Noise Diversification

Noise family selection, mixture modes, and per-dataset resolution.

Real-world tabular data rarely has Gaussian residuals. Financial returns exhibit fat tails; sensor readings show double-exponential error profiles; biological measurements often have heavy-tailed, heteroscedastic variation. A synthetic prior that restricts noise to Gaussian systematically undercovers these regimes — the foundation model never sees heavy-tailed stochasticity during pretraining, so its in-context learning on tasks with non-Gaussian noise must generalize from zero prior exposure.

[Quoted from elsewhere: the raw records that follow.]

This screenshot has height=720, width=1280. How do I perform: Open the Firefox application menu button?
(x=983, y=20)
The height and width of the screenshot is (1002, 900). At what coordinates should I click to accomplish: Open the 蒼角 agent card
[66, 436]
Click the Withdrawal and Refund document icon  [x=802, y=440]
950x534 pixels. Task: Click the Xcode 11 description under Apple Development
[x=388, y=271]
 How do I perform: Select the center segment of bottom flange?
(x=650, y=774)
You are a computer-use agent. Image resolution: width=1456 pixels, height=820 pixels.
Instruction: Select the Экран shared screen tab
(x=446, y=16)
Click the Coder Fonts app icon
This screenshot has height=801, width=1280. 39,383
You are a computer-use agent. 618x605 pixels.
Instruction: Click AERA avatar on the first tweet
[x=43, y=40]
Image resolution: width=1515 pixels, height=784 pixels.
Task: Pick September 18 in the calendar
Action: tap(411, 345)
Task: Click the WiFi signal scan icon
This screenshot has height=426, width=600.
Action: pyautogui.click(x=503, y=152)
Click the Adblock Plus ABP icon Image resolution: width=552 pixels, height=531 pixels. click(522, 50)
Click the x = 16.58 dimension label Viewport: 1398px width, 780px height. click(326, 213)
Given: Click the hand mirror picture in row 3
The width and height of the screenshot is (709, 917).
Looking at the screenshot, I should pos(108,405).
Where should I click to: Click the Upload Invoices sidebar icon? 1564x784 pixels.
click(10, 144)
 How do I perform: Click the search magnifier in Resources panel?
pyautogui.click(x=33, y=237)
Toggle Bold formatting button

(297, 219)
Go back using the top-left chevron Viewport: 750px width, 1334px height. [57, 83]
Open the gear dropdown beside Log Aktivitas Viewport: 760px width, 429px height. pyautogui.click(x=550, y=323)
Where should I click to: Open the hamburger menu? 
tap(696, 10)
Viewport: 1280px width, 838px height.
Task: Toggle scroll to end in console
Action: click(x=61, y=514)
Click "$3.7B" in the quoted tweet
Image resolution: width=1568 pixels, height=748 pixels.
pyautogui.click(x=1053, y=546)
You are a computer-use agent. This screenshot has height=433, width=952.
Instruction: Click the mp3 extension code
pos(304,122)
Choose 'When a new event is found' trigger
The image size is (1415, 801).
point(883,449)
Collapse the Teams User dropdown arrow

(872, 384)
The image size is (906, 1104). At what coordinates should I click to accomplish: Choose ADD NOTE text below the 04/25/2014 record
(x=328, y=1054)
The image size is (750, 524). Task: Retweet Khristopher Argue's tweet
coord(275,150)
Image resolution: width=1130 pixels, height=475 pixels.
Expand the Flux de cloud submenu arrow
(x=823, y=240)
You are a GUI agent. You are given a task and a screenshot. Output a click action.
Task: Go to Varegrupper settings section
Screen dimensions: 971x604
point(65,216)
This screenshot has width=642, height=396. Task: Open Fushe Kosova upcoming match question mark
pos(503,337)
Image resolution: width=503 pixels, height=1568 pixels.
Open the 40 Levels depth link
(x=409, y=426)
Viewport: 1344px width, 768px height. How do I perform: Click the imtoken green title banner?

Prior design realism — including noise diversity — materially affects tabular foundation model performance. dagzoo exposes four noise regimes so researchers can control and measure the noise axis of their prior independently from mechanism complexity:

Gaussian    →  light tails, symmetric     → the "easy" baseline
Laplace     →  sharper peak, heavier tails → double-exponential residuals
Student-t   →  heavy tails, occasional outliers (df > 2 for finite variance)
mixture     →  per-dataset draw from the above → corpus spans all three

Use noise-family workflows when you want non-Gaussian stochastic regimes while retaining deterministic seed behavior and explicit metadata reporting.


When to use

Why it matters for your prior

  • Your synthetic prior currently uses only Gaussian noise, which means every dataset’s residuals have light, symmetric tails — a coverage gap for the many real tasks with heavy-tailed or asymmetric noise.
  • You want to measure whether your model’s in-context learning is robust to the shape of noise (tail weight, kurtosis), not just noise magnitude.
  • You are investigating effective diversity and suspect Gaussian-only noise is a meta-feature coverage gap — coverage of weak meta-feature regimes has been shown to improve reliability.
  • You want to ablate the noise axis in isolation: hold mechanism complexity and graph structure constant, change only the noise family, and attribute downstream performance changes to noise distributional effects specifically.

Operational triggers

  • You want heavier-tail stochasticity than the Gaussian default.
  • You need deterministic comparisons across Gaussian/Laplace/Student-t regimes.
  • You want benchmark guardrails for runtime impact and metadata validity.

Supported families

  • gaussian: default Gaussian sampling. Light, symmetric tails — the most benign noise regime. P(|x| > 3σ) ≈ 0.3%.
  • laplace: double-exponential noise. Sharper peak and heavier tails than Gaussian — P(|x| > 3σ) ≈ 1.2%, about 4x more outliers than Gaussian at the same scale.
  • student_t: heavy-tailed Student-t. Requires df > 2 (finite variance). At df = 3, tail weight is substantial — roughly 10x more probability mass beyond 3σ than Gaussian. At df = 10, behavior approaches Gaussian. Lower df → heavier tails → more extreme outliers.
  • mixture: per-dataset weighted draw from the above three families. Each dataset in the corpus gets one family (resolved at generation time), so a corpus generated with mixture naturally spans all three noise regimes without separate generate runs.

Preset workflows

Generate smoke datasets for each family:

dagzoo generate --config configs/preset_noise_gaussian_generate_smoke.yaml --num-datasets 25 --out data/run_noise_gaussian
dagzoo generate --config configs/preset_noise_laplace_generate_smoke.yaml --num-datasets 25 --out data/run_noise_laplace
dagzoo generate --config configs/preset_noise_student_t_generate_smoke.yaml --num-datasets 25 --out data/run_noise_student_t
dagzoo generate --config configs/preset_noise_mixture_generate_smoke.yaml --num-datasets 25 --out data/run_noise_mixture

Benchmark guardrail smoke run:

dagzoo benchmark \
  --config configs/preset_noise_benchmark_smoke.yaml \
  --preset custom \
  --suite smoke \
  --no-memory \
  --out-dir benchmarks/results/smoke_noise

What to inspect

  • In-process DatasetBundle.metadata["noise_distribution"]:
    • noise_distribution.family_requested
    • noise_distribution.family_sampled
    • noise_distribution.sampling_strategy
    • noise_distribution.base_scale
    • noise_distribution.student_t_df
    • noise_distribution.mixture_weights (when requested family is mixture)
  • Benchmark summary preset_results[*].scenarios.noise:
    • metadata coverage/validity
    • sampled-family counts
    • runtime delta vs gaussian-noise control

For output details, see output-format.md.